Barbara Kay: David Brown — the black leader America needs
Dallas Police Chief David Brown speaks during a funeral service for a Dallas police officer on Saturday.
On Sunday, a remarkable exchange took place between outspoken Milwaukee Sheriff David Clarke and CNN’s Don Lemon (both black) after the Baton Rouge, La., incident in which three police officers were killed (one black) and three wounded, by a black man whose social media posts suggested a racial motivation for the attack. It’s worth watching.
Lemon represents the “correct” response to the mayhem (solemn, “our hearts are reeling”), while Clarke is crackling with righteous indignation against Black Lives Matter, the activist group he blames for the violence. “I’ve been watching this for two years. I’ve predicted this,” he said, referring to BLM as a “hateful ideology.” Lemon, visibly agitated, called for a break when Clarke refused to moderate the “vibe.” In a second round, Clarke attacked U.S. President Barack Obama for “lying” in tarring law enforcement as systemically racist, pointing to recent studies that show the opposite. Lemon kept trying to say that the actual data on black crime had nothing to do with BLM, but Clarke wasn’t having that. The segment ended in an impasse.
Clarke’s bullying tone wasn’t pretty. But he laid bare the problem with the ”conversation” we are supposed to be having about racism. BLM and its supporters, including the media, with Lemon an excellent example, talk about disproportionate profiling and aggression in dealing with black males by police, but when their interlocutors talk about the actual data – the disproportion in violent crime by blacks and the highly disproportionate risks to police doing their jobs which helps to explain the profiling and aggressive policing in high-crime areas — the conversation ends.

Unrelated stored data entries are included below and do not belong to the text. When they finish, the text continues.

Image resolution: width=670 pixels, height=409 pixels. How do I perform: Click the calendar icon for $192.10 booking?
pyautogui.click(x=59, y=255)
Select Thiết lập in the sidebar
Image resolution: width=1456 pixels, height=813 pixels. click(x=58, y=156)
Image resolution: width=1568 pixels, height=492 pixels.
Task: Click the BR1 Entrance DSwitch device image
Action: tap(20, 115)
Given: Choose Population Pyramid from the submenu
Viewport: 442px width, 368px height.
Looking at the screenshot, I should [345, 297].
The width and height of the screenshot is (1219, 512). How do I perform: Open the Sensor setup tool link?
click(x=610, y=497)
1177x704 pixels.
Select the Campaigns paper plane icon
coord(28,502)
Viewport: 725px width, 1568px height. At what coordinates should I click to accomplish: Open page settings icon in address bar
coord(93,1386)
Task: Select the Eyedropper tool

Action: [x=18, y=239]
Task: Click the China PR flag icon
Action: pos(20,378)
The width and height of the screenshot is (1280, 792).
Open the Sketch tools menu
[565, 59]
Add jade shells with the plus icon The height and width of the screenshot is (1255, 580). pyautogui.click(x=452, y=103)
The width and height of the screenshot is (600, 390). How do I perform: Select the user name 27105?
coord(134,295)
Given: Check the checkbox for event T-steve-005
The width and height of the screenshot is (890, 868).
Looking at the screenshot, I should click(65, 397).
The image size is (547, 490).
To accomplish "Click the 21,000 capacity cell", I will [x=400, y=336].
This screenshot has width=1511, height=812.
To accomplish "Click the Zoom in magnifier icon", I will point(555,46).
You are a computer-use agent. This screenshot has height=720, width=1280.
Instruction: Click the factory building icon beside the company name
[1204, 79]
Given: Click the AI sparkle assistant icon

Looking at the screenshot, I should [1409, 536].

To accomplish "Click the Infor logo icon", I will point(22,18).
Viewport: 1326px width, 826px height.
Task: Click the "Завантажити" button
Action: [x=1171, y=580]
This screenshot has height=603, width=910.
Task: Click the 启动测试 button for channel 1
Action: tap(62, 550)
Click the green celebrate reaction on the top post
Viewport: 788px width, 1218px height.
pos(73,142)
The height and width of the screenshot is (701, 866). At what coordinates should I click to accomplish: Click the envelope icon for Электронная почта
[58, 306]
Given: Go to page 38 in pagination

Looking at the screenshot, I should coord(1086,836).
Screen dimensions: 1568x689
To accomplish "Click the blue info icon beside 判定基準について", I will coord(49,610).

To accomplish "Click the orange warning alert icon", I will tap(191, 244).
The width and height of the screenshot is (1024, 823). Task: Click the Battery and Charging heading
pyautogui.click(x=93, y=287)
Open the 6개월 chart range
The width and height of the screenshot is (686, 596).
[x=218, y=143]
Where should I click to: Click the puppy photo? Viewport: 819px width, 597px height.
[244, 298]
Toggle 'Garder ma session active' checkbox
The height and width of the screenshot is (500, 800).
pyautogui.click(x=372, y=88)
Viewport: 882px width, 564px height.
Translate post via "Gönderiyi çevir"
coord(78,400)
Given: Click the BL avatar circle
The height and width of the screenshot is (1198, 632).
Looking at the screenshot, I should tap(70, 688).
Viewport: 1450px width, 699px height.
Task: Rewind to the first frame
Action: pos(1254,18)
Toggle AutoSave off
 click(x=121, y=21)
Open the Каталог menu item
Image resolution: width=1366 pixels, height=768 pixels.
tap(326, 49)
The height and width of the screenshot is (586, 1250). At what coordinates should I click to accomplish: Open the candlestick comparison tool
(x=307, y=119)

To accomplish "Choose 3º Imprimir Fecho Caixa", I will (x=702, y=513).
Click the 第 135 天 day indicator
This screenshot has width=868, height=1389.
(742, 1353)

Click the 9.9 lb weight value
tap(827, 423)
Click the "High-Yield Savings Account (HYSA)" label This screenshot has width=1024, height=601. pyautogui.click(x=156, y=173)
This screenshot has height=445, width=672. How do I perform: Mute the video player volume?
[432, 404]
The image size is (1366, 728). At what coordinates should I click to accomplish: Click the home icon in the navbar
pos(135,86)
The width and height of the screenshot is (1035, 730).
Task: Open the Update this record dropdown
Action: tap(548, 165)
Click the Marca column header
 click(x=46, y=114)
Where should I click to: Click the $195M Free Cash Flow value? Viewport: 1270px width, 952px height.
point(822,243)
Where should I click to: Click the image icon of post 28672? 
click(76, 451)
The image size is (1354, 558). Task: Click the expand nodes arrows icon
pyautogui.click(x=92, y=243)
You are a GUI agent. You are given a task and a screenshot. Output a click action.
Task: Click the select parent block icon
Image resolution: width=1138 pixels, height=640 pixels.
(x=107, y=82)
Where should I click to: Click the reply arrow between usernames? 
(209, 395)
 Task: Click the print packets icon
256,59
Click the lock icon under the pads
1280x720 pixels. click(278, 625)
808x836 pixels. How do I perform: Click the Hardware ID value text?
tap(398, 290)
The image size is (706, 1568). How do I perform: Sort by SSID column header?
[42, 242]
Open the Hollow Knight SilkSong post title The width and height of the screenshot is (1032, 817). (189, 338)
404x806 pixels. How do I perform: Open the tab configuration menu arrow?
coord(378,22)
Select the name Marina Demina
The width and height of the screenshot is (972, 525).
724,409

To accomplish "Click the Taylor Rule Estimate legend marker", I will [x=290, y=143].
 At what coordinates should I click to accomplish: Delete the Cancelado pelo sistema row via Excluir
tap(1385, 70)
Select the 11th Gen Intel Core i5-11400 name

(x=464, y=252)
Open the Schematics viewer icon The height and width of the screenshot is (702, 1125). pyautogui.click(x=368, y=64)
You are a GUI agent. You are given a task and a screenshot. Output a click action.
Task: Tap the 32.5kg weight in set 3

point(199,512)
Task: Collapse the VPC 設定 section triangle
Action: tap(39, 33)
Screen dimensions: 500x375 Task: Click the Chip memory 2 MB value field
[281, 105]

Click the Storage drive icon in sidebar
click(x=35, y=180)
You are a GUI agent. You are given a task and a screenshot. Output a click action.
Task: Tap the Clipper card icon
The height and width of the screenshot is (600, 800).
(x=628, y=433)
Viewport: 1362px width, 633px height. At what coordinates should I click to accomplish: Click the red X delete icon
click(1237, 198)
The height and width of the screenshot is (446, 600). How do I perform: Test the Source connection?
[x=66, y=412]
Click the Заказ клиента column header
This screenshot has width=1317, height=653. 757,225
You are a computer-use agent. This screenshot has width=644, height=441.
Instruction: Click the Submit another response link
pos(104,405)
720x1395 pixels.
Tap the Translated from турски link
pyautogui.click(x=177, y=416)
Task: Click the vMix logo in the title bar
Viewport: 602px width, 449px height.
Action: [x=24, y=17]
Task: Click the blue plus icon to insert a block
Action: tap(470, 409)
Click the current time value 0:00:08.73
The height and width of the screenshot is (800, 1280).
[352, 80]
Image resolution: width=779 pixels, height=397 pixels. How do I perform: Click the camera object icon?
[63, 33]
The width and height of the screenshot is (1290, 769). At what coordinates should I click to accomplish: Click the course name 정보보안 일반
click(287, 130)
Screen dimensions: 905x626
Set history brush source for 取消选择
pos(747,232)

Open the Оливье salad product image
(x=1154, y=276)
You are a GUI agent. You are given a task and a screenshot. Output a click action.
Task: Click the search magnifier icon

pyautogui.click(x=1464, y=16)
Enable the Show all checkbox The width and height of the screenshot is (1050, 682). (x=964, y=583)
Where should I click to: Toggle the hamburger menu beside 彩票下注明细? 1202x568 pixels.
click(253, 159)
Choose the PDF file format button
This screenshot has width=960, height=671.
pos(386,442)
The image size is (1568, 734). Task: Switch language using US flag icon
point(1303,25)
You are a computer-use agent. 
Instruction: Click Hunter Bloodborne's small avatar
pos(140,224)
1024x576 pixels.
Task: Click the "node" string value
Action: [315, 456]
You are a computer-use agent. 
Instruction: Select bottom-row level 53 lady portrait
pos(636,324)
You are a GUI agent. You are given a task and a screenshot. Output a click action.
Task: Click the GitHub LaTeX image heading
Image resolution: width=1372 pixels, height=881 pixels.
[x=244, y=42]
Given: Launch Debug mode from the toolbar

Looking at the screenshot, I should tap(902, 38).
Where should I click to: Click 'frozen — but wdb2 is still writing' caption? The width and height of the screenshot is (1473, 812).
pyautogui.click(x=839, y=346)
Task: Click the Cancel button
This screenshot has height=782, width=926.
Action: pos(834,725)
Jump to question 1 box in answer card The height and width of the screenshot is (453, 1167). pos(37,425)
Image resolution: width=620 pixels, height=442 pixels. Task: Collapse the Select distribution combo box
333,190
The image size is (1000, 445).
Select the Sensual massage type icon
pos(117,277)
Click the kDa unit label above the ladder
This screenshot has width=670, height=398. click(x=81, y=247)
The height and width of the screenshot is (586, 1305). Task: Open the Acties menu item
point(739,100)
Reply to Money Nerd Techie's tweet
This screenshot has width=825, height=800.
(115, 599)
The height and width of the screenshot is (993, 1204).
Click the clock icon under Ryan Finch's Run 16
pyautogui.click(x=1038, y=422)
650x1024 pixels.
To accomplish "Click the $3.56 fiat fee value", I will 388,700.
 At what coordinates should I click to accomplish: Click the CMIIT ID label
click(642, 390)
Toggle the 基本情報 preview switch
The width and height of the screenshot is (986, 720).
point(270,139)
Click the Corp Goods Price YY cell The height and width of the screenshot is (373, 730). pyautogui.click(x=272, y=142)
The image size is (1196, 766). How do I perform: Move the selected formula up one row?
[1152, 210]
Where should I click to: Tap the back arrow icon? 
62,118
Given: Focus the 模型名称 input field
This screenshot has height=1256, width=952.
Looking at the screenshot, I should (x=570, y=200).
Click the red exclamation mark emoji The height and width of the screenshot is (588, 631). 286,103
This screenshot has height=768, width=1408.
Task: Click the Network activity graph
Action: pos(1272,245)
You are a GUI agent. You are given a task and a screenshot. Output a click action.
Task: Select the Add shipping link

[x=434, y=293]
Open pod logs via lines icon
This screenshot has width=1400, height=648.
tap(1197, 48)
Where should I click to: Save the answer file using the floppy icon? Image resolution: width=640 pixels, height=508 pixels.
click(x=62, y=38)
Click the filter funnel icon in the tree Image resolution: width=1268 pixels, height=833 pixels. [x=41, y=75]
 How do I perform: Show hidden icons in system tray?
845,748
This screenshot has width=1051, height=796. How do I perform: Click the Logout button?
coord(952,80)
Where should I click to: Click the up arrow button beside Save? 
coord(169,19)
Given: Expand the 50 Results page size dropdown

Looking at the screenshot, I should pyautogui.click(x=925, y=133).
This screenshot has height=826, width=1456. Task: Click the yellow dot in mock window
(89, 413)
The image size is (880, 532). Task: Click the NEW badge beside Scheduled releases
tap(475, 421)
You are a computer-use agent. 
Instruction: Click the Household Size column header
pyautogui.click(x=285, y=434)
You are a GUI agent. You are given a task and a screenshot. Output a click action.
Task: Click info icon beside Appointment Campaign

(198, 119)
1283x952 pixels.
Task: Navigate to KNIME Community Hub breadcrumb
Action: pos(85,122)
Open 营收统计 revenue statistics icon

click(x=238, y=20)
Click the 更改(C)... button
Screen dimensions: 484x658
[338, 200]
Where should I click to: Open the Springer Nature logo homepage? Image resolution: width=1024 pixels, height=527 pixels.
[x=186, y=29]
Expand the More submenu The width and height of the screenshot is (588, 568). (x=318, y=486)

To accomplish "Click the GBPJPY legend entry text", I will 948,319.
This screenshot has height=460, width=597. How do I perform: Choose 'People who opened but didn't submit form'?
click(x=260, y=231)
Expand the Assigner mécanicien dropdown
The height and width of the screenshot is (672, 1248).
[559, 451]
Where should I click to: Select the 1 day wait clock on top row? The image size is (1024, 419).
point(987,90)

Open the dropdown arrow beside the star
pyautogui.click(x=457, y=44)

President Obama is cool where Clarke is hot, but he has not been helpful. He is not only sympathetic to BLM (even though he publicly decries all violence), but he has expressed a tone of fatalism, saying after a meeting with BLM activist Deray McKesson (who has described looting as “righteous,” “I think it is fair to say we will see more tension between police and communities this month, next month, next year, for quite some time.”
Bad message. Obama wants the conversation to be about racism, and racism alone. No wonder many Dallas police sat on their hands while he was speaking at the memorial for the five slain officers there.
In sharp contrast both to Clarke and Obama was (black) Dallas Police Chief David Brown’s speech at a July 11 press conference. While emotional himself, he did not direct his appeal to the emotions, but to facts and solutions. Brown said, “We’re asking cops to do too much in this country. … Schools fail, give it to the cops. Seventy per cent of the African American community is being raised by single women. Let’s give that it to the cops to solve that as well.” That sounds bitter, but he did not linger there. He ended: “Serve your communities. … We’re hiring. Get off that protest line and put an application in. And we’ll put you in your neighbourhood, and we will help you resolve some of the problems you’re protesting about.”
Sheriff Clarke is angry at BLM, and he has reason to be, but anger is not enough. Obama refuses to acknowledge the other side of the story, and that, too, is not enough. Brown was the adult in the room. It helps that Brown knows the pain of inner-city blacks, because – unlike Obama – he has lived it (Brown lost his son, his brother and his police partner to gun violence).
Brown struck all the right notes: defence of his non-racist officers, sorrow at the loss of life and empathy with black pain, much of which has causes other than racism. Most important, he offered a better choice than many blacks have made, the way out of the morass that he himself took. Brown is a role model for his place and time.